Des origines incertaines

On ne sait pas avec certitude quand et qui a créé le jeu. Cependant, on tiens pour acquis que le jeu est très ancien, qu’il date de bien avant notre ère, et qu’il fût inventé en Chine. La croyance s’accorde à dire qu’il remonterait à plus de 4000 ans.

Trois femmes jouant au Go.
Source : http://www.euronet.nl/users/amba/

Il faut garder à l’esprit que le Go a évolué de manières différentes en Chine, au Japon ou en Corée. Le vestige actuel de ce fait est qu’il existe des manières de compter différentes selon que l’on joue avec les règles chinoises ou japonaises par exemple, même si au final cela revient globalement au même.

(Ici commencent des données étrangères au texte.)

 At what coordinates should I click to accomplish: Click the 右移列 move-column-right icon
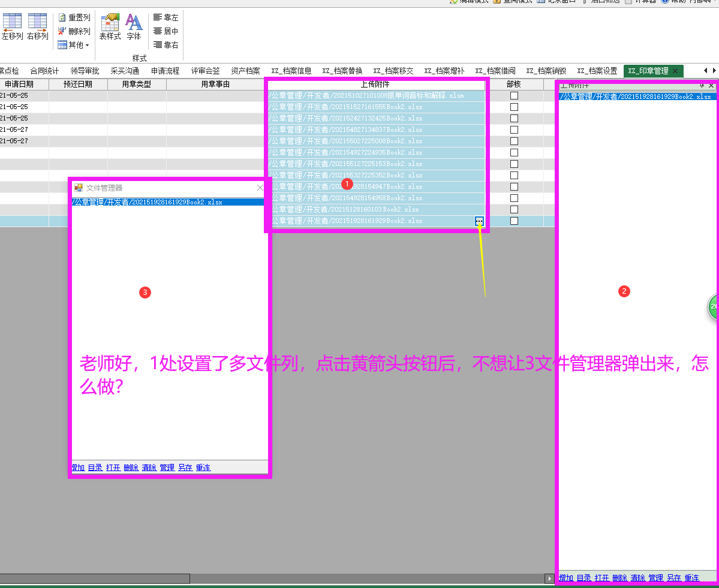tap(37, 22)
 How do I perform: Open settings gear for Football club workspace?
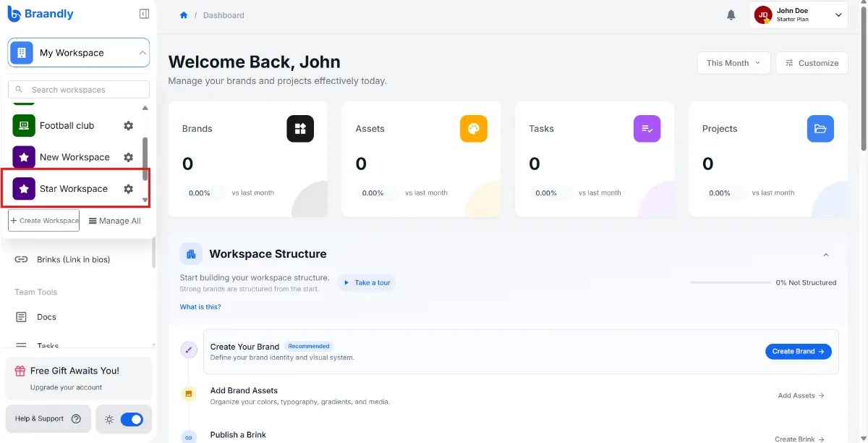coord(128,125)
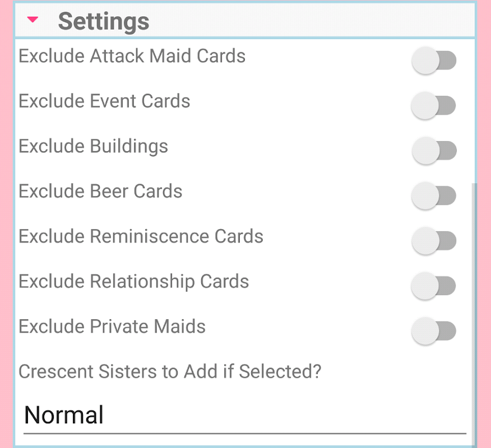Click the Exclude Private Maids label
Image resolution: width=491 pixels, height=448 pixels.
point(112,326)
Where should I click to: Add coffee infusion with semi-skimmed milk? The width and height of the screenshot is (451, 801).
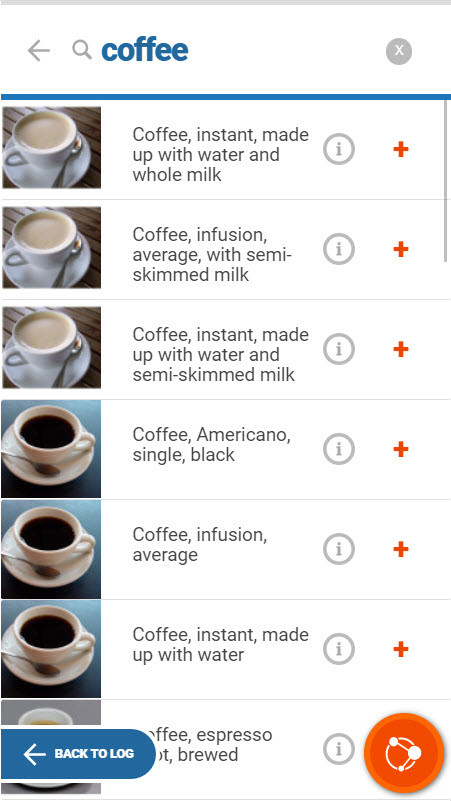tap(401, 249)
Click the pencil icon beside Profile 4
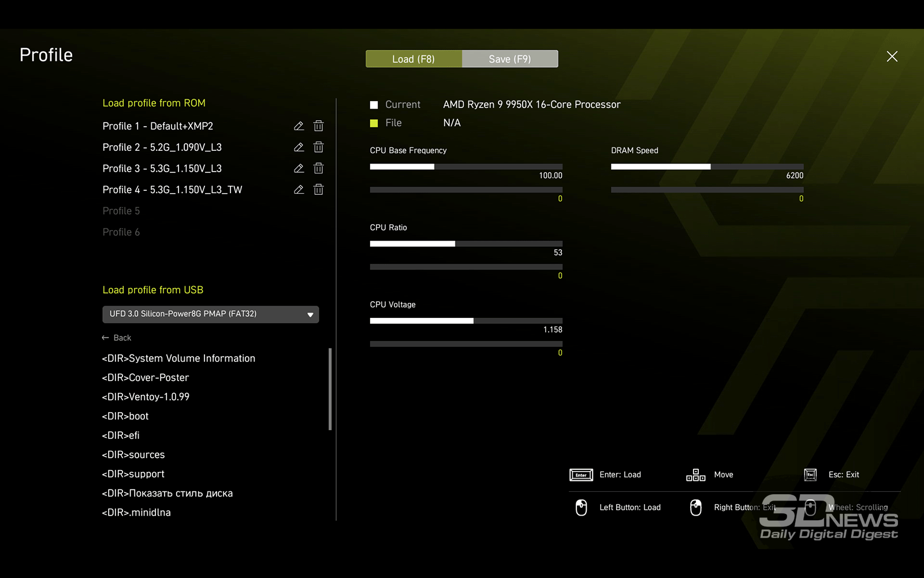This screenshot has width=924, height=578. tap(299, 190)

Il existe néanmoins quelques subtilités dont nous ne traiterons pas ici.

La légende des cinq dragons

Selon une vieille légende chinoise (car toute légende est immanquablement vieille), deux Dragons se querellaient sans cesse afin de savoir qui était le plus puissant. C’est ainsi que pour se départager de leur sempiternel prise de bec, ils créèrent le Weiqi (nom chinois du jeu de Go).

Hai-Zi (le noir) et Bai-Zi (le blanc) entamèrent donc une partie qui dure encore de nos jours. Au départ, un Dragon fût envoyé par les Dieux afin de surveiller le déroulement de la partie, et charger d’en rapporter le résultat. Un millénaire plus tard, la pièce n’étant pas close, un deuxième Dragon fût envoyé. Et ce durant cinq millénaires.

Il y aurait donc actuellement cinq Dragons surveillant cette partie, et selon certains racontards de taverne, le sixième serait sur le point d’arriver !

Pour les curieux se demandant si Hai-Zi et Bai-Zi jouent avec les mêmes règles que nous, il semblerait oui, à l’exception qu’ils n’auraient pas la règle du Kô, étant immortelles et par ce fait non-limité dans le temps.

Yao, Shun et U

Un autre mythe accorderait l’invention du Weiqi à Yao, un ancestral empereur chinois qui aurait conçu le jeu afin d’éduquer son fils, ignorant et aliboron, dans le but qu’il acquière la sagesse requise par son rang.

Un deuxième récit attribuerait l’invention à Shun, aussi empereur chinois, pour les mêmes raisons que ce dernier.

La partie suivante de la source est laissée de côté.